## Working data
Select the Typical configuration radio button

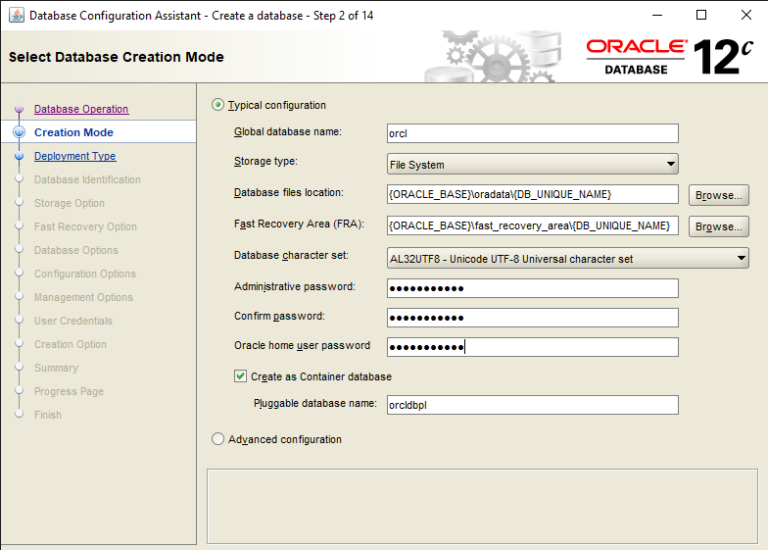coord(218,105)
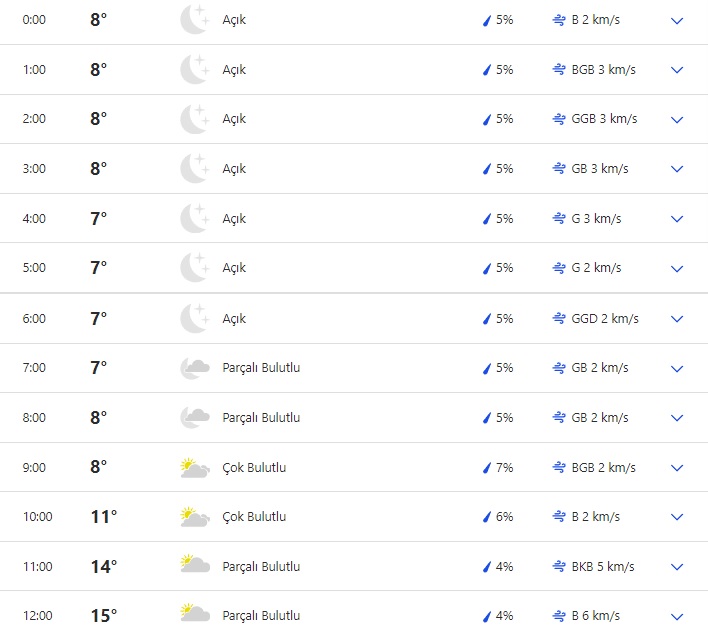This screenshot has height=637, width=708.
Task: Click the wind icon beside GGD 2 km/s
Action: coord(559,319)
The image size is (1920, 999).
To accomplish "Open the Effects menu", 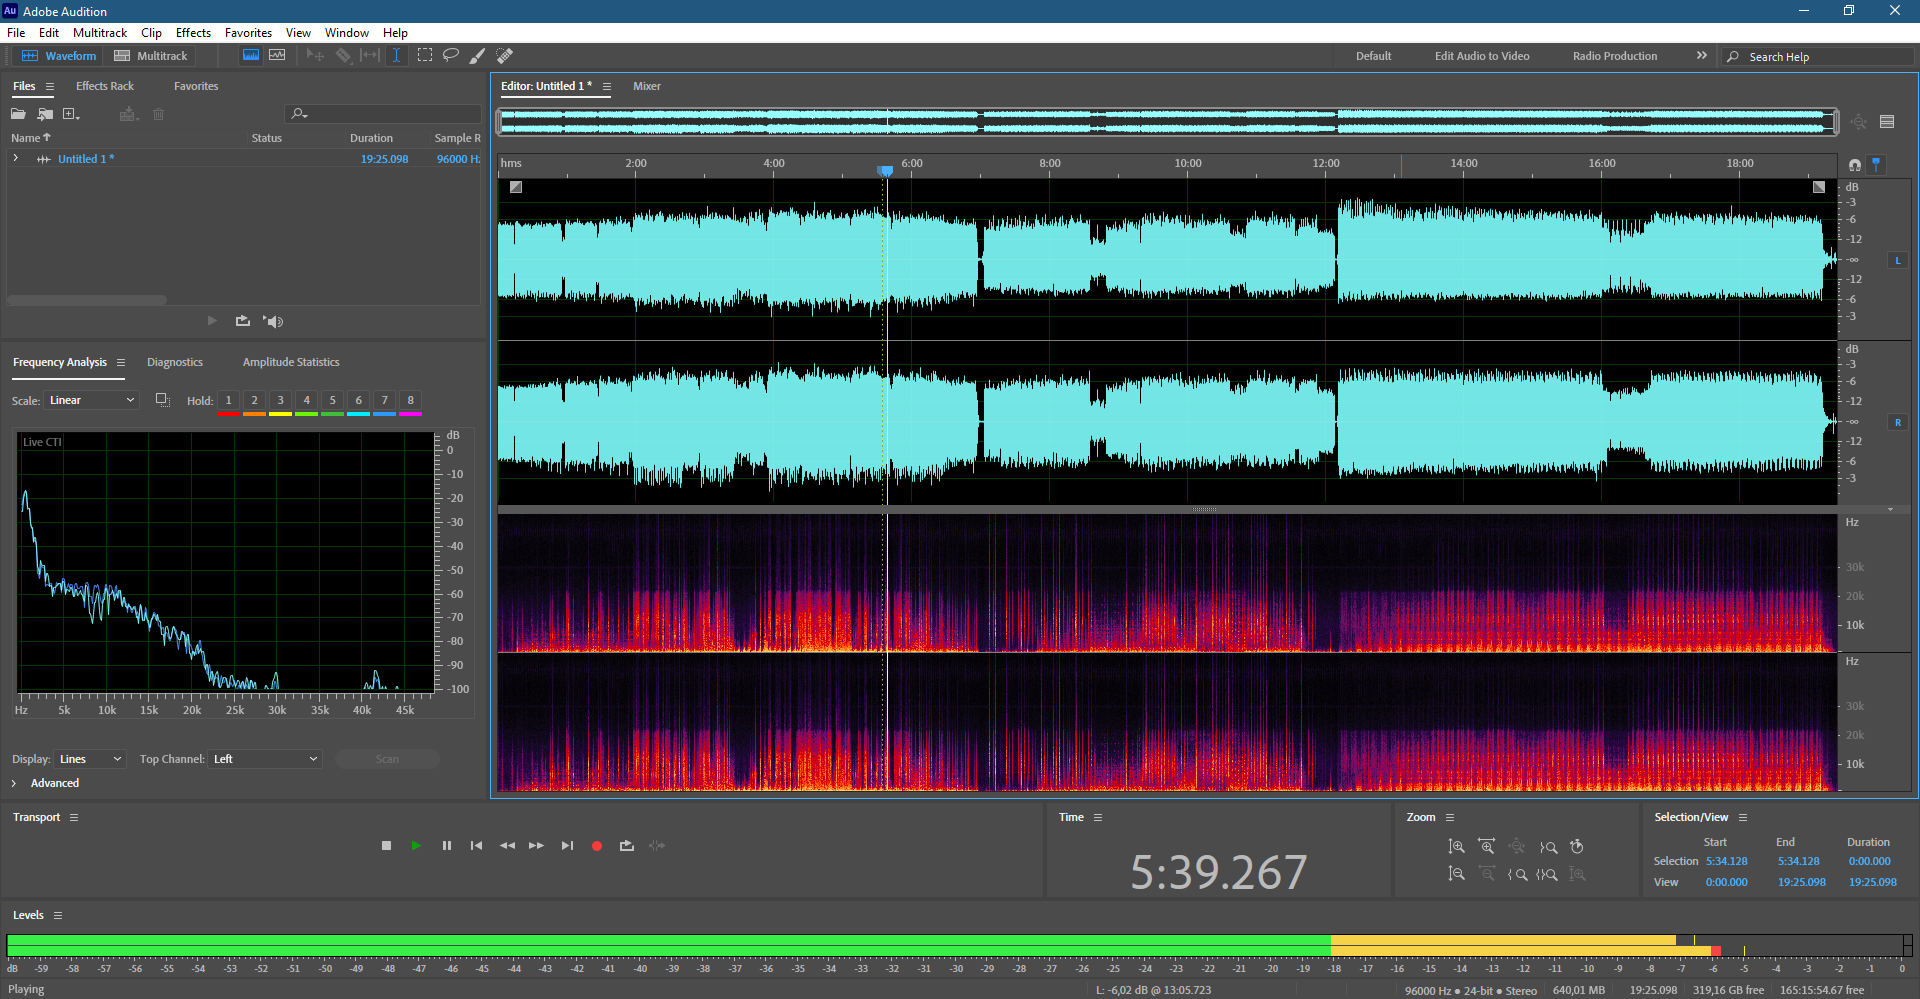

## Exercise details
A faithful copy is needed: reproduce all of the data above, leaving the pictures out.

## Written response
Select the Typical configuration radio button

coord(218,105)
This screenshot has height=637, width=708.
Task: Click the wind icon beside GGD 2 km/s
Action: coord(559,319)
The image size is (1920, 999).
To accomplish "Open the Effects menu", 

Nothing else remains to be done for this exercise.